For Immediate Release:

Statement by Treasury Secretary Henry M. Paulson, Jr., following  Congress’s passage of today’s rescue package:

"As we all know, lax writing practices earlier this decade led to irresponsible writing and irresponsible reading. This simply put too many families into books they could not finish. We are seeing the impact on readers and neighborhoods, with 5 million readers now behind on their reading. Some are just walking away from novels they should never have been reading in the first place. What began as a sub-prime reading problem has spread to other, less-risky readers, and contributed to excess inventories.

These troubled novels are now parked, or frozen, on the shelves of libraries, bookstores, and other reading institutions, preventing them from financing readable novels. The inability to determine the worth of these novels has fostered uncertainty about novels in general, and even about the cultural condition of the institutions that own them. The normal buying and selling of nearly all types of literature has become challenged.

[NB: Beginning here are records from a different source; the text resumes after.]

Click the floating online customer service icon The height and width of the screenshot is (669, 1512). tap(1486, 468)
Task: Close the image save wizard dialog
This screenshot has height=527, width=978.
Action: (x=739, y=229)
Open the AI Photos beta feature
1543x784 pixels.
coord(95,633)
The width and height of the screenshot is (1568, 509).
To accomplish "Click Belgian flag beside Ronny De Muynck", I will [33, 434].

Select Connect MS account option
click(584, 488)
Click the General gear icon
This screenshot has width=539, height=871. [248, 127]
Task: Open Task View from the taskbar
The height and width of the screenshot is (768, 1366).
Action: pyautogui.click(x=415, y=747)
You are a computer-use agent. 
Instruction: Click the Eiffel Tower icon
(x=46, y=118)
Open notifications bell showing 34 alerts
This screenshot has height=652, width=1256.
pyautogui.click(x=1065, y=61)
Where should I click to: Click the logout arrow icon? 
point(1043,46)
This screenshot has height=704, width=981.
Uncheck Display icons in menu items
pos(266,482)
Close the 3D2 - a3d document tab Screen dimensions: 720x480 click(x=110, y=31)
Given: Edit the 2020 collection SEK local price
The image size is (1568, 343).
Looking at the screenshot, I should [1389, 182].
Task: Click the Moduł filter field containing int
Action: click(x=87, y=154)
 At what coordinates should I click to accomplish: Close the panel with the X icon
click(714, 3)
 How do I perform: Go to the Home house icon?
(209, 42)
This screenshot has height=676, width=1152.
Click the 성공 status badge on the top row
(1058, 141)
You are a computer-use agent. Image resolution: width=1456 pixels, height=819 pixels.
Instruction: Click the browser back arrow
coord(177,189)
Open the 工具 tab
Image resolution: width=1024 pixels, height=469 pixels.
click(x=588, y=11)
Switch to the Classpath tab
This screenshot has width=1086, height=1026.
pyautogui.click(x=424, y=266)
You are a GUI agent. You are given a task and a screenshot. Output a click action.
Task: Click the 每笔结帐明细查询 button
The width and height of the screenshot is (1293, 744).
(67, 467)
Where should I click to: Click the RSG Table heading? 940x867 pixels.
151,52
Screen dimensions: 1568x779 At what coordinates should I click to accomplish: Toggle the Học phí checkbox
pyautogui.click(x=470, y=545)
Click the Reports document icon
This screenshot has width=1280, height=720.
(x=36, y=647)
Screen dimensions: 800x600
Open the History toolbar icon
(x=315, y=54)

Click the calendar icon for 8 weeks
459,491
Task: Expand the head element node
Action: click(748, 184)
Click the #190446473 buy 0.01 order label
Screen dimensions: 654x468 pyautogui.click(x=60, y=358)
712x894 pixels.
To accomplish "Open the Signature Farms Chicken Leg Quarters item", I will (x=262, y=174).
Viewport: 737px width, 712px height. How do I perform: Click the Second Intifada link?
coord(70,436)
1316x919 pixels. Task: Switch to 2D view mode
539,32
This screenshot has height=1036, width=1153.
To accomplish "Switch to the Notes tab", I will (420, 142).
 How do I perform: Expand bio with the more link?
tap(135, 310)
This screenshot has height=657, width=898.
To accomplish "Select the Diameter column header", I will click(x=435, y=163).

The role of the ratings agencies cannot be overlooked in the creation of this crisis. The Pulitzer, Booker and the National Book Foundation continued to award these novels their top ratings, even as unread copies piled up all over America.

These unreadable novels are clogging up our literary system, and undermining the strength of our otherwise sound literary institutions. As a result, Americans’ personal libraries are threatened, and the ability of readers to borrow, and of libraries to lend, has been disrupted.

To restore confidence in our book markets and our literary institutions, we must address the underlying problem – the loss of confidence in our nation’s writers. That collapse in confidence is choking off the flow of ideas that is so vitally important to our literature. When the literary system works as it should, ideas flow to novelists and poets who create novels and poems, ensuring an uninterrupted flow of literature to households and businesses. But stresses in our leading writers have led to the current severe and systemic writers’ block that threatens to undermine access to books for working Americans.

This bill contains a broad set of tools that can be deployed to strengthen writers, large and small, that serve businesses and families. Our writers are varied – from large novelists headquartered in New York, to regional novelists that serve multi-state areas, to community poets and short story writers that are vital to the lives of our citizens and their towns and communities. The challenges our writers face are just as varied – from full-scale writers’ block, to restructuring failed novels, to simply facing a crisis of confidence.

We must implement these new programs with a strategy that allows us to adapt to changing circumstances, and attract the private inspiration which has always made our cultural system so resilient and innovative.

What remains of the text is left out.